● Work required
Transcribe the records from the line containing "You are a computer-use" onward, up to and including the final line, exactly and without anything else.

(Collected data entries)
[Start of section]

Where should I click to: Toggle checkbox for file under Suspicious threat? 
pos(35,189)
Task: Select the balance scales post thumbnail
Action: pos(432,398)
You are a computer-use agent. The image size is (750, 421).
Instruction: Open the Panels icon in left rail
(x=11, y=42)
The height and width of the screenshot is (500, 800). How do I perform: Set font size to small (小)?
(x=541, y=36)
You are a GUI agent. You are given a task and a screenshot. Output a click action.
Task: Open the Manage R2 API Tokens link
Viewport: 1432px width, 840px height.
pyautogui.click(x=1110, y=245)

[End of section]

● Response
You are a computer-use agent. The image size is (750, 421).
Instruction: Open the Panels icon in left rail
(x=11, y=42)
The height and width of the screenshot is (500, 800). How do I perform: Set font size to small (小)?
(x=541, y=36)
You are a GUI agent. You are given a task and a screenshot. Output a click action.
Task: Open the Manage R2 API Tokens link
Viewport: 1432px width, 840px height.
pyautogui.click(x=1110, y=245)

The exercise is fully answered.